Abstract linear algebra in Python // Evan's Blog

Lately I’ve been playing around with the anasazi library. It’s basically a library that implements algorithms to solve eigenvalue problems that are all completely unaware of the underling data structures. The way this is done is by implementing the algorithms in terms of an interface. Basically, this interface is a contract between whoever wrote the library, and whoever is using it. It’s a formal way for the library writer to say “If you give me an object that implements x, and y, this library will do Z with that object.”
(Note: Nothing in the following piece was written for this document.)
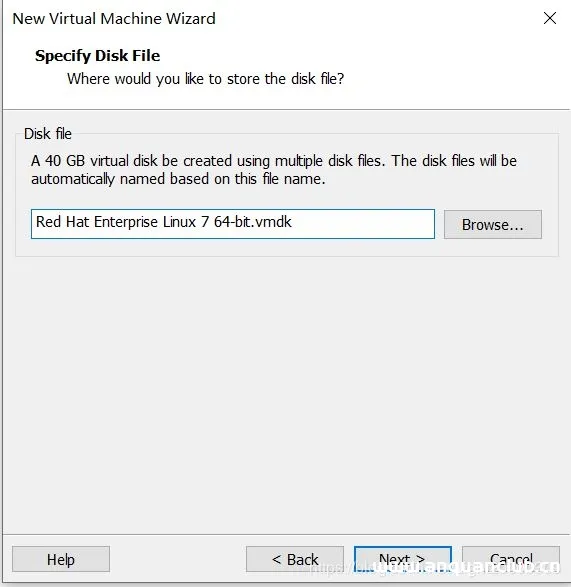Focus the disk file name field
571x587 pixels.
(x=233, y=224)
This idea is a bit… abstract. And that’s the whole point. Two places where this idea is used constantly are the Python Standard Library and the C++ Standard Template Library (STL). In Python, any object that implements __iter__ and __next__ is automatically considered an iterable, and this opens up a ton of the standard library. In C++, similar functionality is done using iterators, the basic type that all of the STL algorithms work on.

In python, for instance, this allows you to define a custom collection with __iter__ and __next__, and now you automatically get any(), all(), list() and so on, regardless of what it is your collection does.

This has the significant advantage that the algorithms and data structures you use become decoupled. Therefore to implement N algorithms on M data structures, you only need to implement N + M things around a common interface, rather than the N * M combinations of algorithms and data structures. It’s never quite this amazing in practice, but it’s close.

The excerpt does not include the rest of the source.